WHAT TO DO:
Each line of the data below that carries the word "will" needs to be copied.

━━ TASK INPUT

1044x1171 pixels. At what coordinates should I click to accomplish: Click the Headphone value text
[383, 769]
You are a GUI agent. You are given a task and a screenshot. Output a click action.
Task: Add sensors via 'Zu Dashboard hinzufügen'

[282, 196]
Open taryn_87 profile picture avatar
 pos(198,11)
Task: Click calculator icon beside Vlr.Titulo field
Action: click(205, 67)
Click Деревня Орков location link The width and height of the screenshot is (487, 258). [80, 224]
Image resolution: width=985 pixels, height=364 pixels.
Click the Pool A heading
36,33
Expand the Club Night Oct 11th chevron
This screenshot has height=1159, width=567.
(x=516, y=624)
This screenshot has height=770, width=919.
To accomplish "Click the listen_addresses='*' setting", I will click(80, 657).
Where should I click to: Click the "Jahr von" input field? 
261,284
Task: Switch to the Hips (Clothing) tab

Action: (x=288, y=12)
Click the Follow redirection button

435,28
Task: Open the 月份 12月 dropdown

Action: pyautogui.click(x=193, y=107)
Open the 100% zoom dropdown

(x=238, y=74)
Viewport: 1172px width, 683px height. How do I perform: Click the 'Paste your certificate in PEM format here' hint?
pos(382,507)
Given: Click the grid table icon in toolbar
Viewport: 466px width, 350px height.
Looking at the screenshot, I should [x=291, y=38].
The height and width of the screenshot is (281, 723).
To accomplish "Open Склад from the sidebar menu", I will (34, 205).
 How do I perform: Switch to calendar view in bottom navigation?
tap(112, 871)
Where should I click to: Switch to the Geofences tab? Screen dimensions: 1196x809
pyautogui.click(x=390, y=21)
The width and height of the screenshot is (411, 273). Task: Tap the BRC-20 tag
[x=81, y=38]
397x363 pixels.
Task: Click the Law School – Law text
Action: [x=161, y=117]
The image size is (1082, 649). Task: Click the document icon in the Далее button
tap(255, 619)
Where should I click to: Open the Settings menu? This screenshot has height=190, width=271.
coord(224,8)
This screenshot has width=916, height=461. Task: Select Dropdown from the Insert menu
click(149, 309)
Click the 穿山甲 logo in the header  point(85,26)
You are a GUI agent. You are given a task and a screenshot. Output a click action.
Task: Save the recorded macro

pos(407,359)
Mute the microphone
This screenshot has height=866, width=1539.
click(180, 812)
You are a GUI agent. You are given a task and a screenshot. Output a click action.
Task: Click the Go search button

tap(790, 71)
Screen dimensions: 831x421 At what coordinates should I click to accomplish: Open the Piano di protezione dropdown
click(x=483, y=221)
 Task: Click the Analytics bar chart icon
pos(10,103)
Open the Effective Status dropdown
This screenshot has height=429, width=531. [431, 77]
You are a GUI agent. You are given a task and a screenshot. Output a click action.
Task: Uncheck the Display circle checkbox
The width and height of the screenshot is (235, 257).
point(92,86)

━━━━

ANSWER TO THE PROBLEM:
To accomplish "Click the listen_addresses='*' setting", I will click(80, 657).
To accomplish "Open Склад from the sidebar menu", I will (34, 205).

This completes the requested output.